Cenovus Energy makes a case for more meg energy offer by Strathankona Resources

Cenovus Energy makes a case for more meg energy offer by Strathankona Resources

Cenovus Energy Ink says its cash-end-stock bid for Meg Energy Corp provides a premium valuation and certainty on a rival all-stock offer by Stratchona Resource Limited.

The Cenovas said in a presentation to accept his arguments to accept the meg shareholder-friendly deal, “Senovus scale, industry-agronic experience, tear-1 assets, close-term growth, diverse revenue, a strong balance sheet and clearly defined.”

Last week, Strathankona modified his hostile proposal in 0.80 of a stock for each meg share, it is not already. Its initial overcher This was a combination of spring cash and stock. When the new bid was announced, it was priced at $ 30.86 per share, above $ 28.02.

The Cenovus offer contains 72 percent cash and 28 percent stock. Sanovas said that the inherent value of its bid is $ 28.44 and would represent a 39-percent premium where Meg’s stock was trading in mid-May. It said that this value would represent the highest value paid for pure-play steam-operated oysands assets.

Sanovas argues that the Stratchona deal carries significant negative risk if after a decline in shares of that company, the current share price of Stretthkona is called “Overwalld”.

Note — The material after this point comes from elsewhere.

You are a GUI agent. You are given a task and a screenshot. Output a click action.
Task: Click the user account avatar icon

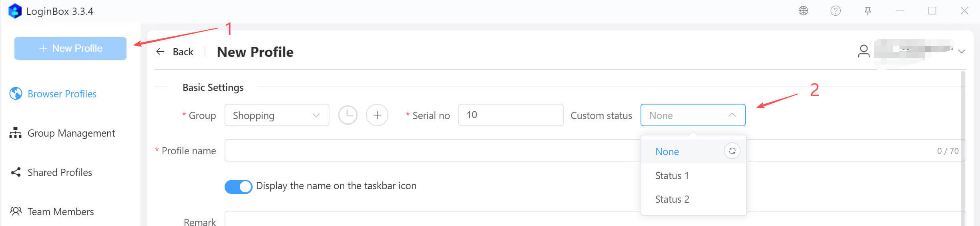tap(864, 51)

The Meg Board unanimously recommended the shareholders to return the Senovus deal on the Streticona proposal, which is said “is originally ugly”.

Stretthkona has called the Cenovas Deal “Lopsard” and the sales process of the meg board “broken”, which is to accept competitive Strathacona dialect meaningfully without entertainment.

Adam Waters, Executive Chairman of Stretthkona, has noted that the stock of Senovus jumped 10 percent after the news of his deal with Meg last month, but usually the price of an acquisition falls after such an announcement.

He said that the stock market price of the Senovus is equal to the profit of $ 3.9 billion that MEG shareholders are mostly not able to enjoy, as they will only be the owners of four percent of a post-techover company.

Under the Stratchona deal, the meg shareholders will have 43 percent of the new unit.

The hopes of the Sanovas offer to be held on 9 October should be approved by MEG shareholders by two-thirds majority votes. Strathakona has said that he intends to vote for 14.2 percent interest in the meg against the deal.

Cenovus and Meg have side-by-side oelus properties to the south of Christina Lake, Fort McMarre, Alta, while Strathankona also operates in the region.